A federal judge has dismissed South Carolina's dormant Mixed Oxide Fuel Fabrication Facility lawsuit, first filed in 2018, an apparent tying up of loose ends as crews prepare what's left of the failed project for a potential nuclear weapons future.
District Judge J. Michelle Childs on Feb. 20 terminated the state's case against the U.S. Department of Energy, its National Nuclear Security Administration and leadership there, satisfying a request made by the federal government about four months prior.
The U.S. Supreme Court declined to hear the case – a choice made in October 2019 – so the favorable ruling of the lower court, an appellate court, stands, the federal government argued. Childs agreed.
The Palmetto State two years ago sued the Energy Department in a bid to prevent the multibillion-dollar MOX project from shutting down and, ultimately, keep the state itself from becoming a "permanent depository for defense plutonium."
About 11.5 metric tons of surplus plutonium is currently kept at the Savannah River Site, 30 minutes south of Aiken, where the Mixed Oxide Fuel Fabrication Facility was being built. MOX was designed to turn defense plutonium into fuel for commercial reactors.
Childs in June 2018 granted South Carolina its requested preliminary injunction, shielding MOX construction and vacating a partial work stoppage order. The 4th Circuit Court of Appeals in Virginia, though, later ruled against Childs' decision, providing the National Nuclear Security Administration a runway to project cancellation.
MOX was more than a decade in the making when it was axed in October 2018. Its budget had ballooned; its timeline had dilated. The local project employed hundreds and hundreds of people.
The incomplete nuclear fuel plant could now become a plutonium pit factory, a place where nuclear weapon cores are produced en masse.
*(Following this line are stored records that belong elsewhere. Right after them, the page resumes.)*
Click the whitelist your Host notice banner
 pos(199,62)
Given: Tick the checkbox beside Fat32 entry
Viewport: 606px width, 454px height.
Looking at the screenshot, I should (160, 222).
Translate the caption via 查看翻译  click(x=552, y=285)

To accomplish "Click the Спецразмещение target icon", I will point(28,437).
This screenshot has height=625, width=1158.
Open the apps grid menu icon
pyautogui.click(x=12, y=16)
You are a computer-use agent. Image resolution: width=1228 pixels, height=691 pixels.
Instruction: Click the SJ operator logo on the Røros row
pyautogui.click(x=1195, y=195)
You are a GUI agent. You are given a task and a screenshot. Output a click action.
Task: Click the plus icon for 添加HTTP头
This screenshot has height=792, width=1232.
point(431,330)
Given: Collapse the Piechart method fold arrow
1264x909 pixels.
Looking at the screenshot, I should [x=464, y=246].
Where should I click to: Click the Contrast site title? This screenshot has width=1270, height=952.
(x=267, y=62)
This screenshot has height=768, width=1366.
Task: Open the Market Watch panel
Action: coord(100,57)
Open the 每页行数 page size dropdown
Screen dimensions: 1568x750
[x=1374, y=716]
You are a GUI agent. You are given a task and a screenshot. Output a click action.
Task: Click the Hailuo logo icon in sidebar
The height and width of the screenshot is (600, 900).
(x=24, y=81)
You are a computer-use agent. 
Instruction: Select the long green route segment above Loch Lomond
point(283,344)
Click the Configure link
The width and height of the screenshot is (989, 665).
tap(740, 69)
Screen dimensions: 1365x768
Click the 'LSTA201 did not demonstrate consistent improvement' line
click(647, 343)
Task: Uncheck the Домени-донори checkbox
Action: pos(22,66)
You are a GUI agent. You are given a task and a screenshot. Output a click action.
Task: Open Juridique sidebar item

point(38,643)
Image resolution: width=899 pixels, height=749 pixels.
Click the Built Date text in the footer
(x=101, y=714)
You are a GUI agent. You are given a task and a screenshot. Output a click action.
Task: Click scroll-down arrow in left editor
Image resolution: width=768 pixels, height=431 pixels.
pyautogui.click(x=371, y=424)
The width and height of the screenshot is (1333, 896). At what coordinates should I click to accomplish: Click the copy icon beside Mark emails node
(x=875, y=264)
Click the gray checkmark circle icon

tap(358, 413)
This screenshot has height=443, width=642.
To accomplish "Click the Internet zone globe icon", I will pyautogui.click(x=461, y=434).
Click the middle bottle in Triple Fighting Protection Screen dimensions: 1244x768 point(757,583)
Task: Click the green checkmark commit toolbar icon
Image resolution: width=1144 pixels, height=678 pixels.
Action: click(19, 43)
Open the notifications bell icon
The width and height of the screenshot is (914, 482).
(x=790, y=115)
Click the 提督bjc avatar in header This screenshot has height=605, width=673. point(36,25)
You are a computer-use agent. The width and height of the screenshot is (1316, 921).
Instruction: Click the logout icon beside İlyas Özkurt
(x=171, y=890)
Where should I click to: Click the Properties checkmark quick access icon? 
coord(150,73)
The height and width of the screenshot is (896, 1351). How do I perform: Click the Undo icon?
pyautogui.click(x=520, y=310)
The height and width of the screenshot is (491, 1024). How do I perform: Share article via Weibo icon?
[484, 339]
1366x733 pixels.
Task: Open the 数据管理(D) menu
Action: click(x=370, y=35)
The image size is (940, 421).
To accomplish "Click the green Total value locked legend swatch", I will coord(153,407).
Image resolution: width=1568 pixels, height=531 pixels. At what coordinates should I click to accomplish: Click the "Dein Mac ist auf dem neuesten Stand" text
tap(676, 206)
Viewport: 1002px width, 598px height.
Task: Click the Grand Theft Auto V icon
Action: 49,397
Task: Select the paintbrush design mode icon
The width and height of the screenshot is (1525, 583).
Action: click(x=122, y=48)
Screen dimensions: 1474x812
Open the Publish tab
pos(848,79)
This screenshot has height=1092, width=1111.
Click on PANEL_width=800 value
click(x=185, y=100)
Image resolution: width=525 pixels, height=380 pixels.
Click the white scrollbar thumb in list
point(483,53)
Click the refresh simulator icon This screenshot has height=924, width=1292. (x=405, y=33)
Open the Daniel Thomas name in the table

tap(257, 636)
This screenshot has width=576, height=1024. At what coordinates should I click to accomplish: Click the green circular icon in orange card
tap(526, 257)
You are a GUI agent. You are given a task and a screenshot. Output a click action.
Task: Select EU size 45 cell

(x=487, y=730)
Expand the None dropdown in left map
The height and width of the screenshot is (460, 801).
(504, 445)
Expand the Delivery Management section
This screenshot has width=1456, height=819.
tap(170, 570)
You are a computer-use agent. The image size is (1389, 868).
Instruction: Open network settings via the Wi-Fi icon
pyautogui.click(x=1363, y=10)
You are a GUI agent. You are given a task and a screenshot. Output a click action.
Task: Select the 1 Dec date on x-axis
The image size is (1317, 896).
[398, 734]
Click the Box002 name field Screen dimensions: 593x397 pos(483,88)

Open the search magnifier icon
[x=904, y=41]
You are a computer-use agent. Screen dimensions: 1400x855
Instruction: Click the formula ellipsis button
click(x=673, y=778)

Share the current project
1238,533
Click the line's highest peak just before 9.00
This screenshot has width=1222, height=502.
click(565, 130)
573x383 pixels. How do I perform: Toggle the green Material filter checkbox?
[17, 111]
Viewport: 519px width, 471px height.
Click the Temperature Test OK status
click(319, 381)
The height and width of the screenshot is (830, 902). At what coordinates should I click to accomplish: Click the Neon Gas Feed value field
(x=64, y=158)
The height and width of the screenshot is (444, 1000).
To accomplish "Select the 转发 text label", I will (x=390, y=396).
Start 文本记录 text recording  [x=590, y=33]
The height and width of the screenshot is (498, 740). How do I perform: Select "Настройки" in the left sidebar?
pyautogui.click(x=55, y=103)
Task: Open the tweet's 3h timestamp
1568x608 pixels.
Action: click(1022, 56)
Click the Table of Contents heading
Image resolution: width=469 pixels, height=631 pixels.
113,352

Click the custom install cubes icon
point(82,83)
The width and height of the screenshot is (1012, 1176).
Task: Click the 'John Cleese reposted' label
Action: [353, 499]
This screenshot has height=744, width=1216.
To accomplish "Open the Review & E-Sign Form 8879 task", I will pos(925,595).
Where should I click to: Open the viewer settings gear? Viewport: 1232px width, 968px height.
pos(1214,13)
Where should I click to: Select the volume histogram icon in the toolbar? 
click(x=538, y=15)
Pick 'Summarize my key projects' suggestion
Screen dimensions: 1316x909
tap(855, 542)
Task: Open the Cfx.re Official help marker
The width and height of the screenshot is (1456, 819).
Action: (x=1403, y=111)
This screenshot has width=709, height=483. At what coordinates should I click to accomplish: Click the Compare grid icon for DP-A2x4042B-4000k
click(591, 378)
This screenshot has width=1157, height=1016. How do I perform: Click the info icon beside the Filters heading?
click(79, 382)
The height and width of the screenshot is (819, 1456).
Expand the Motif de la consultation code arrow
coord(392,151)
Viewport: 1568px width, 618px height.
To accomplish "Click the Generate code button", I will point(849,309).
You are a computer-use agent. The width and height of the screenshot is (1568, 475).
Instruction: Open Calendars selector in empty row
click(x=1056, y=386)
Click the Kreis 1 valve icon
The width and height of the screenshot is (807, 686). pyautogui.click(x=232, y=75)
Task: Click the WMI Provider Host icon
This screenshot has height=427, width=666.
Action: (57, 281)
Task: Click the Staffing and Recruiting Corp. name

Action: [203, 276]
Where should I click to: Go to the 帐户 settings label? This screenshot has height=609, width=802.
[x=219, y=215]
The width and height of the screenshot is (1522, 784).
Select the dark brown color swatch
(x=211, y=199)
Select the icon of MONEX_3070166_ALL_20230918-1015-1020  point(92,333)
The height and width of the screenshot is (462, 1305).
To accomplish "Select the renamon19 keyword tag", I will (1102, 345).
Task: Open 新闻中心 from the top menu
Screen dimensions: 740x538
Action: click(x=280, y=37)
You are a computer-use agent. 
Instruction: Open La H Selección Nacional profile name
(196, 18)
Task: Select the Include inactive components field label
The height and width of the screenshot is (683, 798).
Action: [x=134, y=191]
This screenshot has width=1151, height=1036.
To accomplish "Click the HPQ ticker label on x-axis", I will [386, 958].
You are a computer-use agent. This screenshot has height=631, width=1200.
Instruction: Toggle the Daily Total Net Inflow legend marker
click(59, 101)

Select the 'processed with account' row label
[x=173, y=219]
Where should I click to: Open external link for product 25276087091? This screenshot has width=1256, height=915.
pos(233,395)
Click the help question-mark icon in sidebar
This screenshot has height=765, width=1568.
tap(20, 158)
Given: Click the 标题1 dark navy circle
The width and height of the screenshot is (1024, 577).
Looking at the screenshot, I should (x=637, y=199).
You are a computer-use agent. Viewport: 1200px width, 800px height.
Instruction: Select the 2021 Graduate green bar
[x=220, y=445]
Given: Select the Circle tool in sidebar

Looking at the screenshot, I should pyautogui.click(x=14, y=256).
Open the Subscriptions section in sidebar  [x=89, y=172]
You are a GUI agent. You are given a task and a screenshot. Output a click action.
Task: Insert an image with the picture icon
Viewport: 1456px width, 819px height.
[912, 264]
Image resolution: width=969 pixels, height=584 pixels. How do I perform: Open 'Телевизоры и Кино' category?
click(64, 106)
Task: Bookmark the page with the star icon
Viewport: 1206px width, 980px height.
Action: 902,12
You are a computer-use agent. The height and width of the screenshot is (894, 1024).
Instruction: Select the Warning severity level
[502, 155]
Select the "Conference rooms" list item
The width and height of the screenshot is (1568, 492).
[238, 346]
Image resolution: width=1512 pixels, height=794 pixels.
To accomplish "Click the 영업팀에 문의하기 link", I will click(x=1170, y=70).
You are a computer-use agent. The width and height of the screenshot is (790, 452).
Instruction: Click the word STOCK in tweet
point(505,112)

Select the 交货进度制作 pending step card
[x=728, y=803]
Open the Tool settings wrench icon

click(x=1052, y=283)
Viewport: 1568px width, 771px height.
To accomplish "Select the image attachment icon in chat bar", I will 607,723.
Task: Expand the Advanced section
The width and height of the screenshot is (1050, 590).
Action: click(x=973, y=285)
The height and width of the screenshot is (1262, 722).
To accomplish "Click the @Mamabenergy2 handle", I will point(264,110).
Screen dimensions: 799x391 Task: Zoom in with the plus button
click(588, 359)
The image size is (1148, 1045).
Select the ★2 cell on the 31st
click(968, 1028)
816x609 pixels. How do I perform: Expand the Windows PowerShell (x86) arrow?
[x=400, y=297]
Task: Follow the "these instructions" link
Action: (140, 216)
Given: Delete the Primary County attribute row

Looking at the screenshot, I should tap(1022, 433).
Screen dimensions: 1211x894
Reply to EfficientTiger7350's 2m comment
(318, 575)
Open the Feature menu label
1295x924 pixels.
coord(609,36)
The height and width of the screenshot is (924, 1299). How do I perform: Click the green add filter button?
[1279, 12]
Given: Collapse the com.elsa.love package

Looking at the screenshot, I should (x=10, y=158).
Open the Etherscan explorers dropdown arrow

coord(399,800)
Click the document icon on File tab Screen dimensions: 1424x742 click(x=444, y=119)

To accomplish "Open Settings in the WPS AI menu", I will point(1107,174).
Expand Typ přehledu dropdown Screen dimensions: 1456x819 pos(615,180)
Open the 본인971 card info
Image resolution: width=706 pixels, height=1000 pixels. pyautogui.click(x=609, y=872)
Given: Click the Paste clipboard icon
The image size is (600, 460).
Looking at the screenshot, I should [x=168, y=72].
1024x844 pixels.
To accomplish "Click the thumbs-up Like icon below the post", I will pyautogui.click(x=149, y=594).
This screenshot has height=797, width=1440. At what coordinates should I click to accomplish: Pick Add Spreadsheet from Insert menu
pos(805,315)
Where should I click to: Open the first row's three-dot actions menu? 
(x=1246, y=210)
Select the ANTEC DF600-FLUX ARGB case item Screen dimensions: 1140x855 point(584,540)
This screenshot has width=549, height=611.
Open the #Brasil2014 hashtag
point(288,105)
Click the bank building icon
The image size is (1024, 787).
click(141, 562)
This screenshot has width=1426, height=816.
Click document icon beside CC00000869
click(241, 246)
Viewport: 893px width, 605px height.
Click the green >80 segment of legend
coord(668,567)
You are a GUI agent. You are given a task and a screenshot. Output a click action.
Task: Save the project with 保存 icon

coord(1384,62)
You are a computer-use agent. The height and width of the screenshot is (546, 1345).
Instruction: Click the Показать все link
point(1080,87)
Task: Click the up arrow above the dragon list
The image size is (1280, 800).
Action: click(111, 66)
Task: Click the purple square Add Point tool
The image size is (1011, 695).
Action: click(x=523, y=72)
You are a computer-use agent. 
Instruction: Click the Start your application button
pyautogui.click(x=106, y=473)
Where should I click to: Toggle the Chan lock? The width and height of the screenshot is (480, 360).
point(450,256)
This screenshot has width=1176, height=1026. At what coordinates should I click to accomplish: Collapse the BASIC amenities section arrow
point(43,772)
The National Nuclear Security Administration and the U.S. Department of Defense in May 2018 recommended repurposing MOX for such an endeavor.
Other pits, they suggested, would be made in New Mexico at Los Alamos National Laboratory.
The NNSA and MOX Services, the lead contractor at the MOX project, late last year reached a $186 million settlement, wrapping up and resolving other outstanding lawsuits.